Tuesday, May 27, 2008

Subprime Crisis May Not Affect Real Estate Agents or Mortgage Brokers

Below is an exerpt from the Real Estate Agents, Mortgage Brokers Could Leave Subprime Crisis Unscathed article our own Steve Sargenti co-authored in Property and Casualty Insurance News.

"Not every firm connected with residential real estate and poor credit borrowers faces catastrophic exposure to subprime mortgage losses. Front-line professionals far removed from the aggrieved investors are in much better shape.

For example, mortgage brokers and real estate agents face relatively little exposure to the subprime crisis because their direct relationships are with buyers and sellers.

By contrast with lenders and mortgage banks, mortgage brokers are arrangers of credit. They do not render investment advice nor underwrite buyer credit quality. These front-line professionals facilitate or arrange deals between willing buyers and sellers of real property.

Real estate and mortgage brokers do not face direct liability from the largest aggrieved class: the investors who own mortgage-backed securities. These front-line professionals are much safer bets to survive the subprime crisis for at least three reasons:

(1) The legal nuance that all real property is unique.
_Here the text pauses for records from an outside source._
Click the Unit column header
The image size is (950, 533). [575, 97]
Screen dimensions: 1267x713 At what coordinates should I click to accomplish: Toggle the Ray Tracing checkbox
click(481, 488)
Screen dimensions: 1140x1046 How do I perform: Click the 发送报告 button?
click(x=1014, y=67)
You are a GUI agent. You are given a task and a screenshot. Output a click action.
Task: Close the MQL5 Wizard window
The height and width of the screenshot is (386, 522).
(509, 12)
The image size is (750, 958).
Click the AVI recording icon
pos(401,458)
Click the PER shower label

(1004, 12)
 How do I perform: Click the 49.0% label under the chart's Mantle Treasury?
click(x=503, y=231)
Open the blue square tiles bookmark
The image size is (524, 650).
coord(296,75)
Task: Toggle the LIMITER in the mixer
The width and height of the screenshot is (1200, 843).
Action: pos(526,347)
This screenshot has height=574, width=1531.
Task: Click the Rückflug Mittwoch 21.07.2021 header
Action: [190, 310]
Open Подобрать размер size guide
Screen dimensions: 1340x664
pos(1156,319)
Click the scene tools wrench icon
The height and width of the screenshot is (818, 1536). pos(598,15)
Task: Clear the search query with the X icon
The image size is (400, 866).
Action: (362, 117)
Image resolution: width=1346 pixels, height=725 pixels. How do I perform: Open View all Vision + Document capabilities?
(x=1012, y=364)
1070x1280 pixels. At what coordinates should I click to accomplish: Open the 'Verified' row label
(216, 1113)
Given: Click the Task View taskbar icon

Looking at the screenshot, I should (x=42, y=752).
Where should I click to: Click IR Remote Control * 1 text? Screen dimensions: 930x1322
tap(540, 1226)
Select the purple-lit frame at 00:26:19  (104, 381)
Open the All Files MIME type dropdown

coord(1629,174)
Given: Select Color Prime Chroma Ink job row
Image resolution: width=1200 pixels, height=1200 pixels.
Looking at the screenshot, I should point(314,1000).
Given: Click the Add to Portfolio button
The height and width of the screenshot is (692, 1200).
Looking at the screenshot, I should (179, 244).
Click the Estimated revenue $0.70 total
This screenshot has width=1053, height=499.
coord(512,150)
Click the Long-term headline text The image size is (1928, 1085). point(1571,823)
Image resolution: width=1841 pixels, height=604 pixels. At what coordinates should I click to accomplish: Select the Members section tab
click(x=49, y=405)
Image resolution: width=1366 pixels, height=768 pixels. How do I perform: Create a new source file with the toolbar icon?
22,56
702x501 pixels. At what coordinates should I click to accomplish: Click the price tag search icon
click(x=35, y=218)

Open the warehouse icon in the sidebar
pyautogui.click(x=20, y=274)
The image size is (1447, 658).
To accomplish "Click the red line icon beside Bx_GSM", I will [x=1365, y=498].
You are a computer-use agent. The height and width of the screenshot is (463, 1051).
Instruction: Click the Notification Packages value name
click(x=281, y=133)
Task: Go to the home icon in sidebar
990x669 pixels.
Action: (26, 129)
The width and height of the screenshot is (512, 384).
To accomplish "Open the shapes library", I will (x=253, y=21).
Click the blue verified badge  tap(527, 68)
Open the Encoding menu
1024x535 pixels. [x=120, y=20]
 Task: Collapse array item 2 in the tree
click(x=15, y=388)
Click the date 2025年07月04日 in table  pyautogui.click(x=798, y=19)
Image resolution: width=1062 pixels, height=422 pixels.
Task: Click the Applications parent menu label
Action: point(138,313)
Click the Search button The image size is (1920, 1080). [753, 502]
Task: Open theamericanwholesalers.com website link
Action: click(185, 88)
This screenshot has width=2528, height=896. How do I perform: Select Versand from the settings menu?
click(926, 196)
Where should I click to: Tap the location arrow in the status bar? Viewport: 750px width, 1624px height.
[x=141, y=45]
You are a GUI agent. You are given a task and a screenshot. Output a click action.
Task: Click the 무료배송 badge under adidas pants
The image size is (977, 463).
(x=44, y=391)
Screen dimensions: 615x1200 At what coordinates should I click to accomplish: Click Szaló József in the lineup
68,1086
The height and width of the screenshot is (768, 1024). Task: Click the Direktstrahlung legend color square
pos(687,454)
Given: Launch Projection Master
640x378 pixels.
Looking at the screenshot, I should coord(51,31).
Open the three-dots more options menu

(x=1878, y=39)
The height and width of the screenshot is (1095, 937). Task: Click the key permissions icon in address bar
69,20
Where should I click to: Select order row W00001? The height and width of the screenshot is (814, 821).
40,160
Essentially, there is no material fact to misrepresent because home value is established by the convergence of a willing buyer and willing seller. Real estate agents face borrower claims that they overpaid for their house, or did not understand the
financing, but arrangers are not responsible for truth-in-lending disclosures.

(2) Difficulty in establishing damages.

An aggrieved investor will face a number of hurdles tracing liability back to a front-line professional. For example, many states have remedy and anti-deficiency laws that require the owners of most loans secured by real property to make a difficult choice should they not be getting paid.

The choice is to forego the security (the house) and sue the borrower on the note, or obtain the proceeds via exercise of a power of sale. In short, lenders can either get a money judgment or the house, but not both.

The economy and security of foreclosure is far preferable to abandoning the security and obtaining an uncollectible judgment. What is usually left is a lender that bids the full value of their note at public sale. Successful or not, this “full credit bid” is an admission the property was worth at least the loan amount. VoilĂ —no damages.

(3) General unwillingness of mortgage lenders to bring direct actions against real estate and mortgage brokers.

Most mortgages are still originated through independent channels. Lenders are heavily dependent on the retail and wholesale distribution channels and are therefore reluctant to alienate these key partners."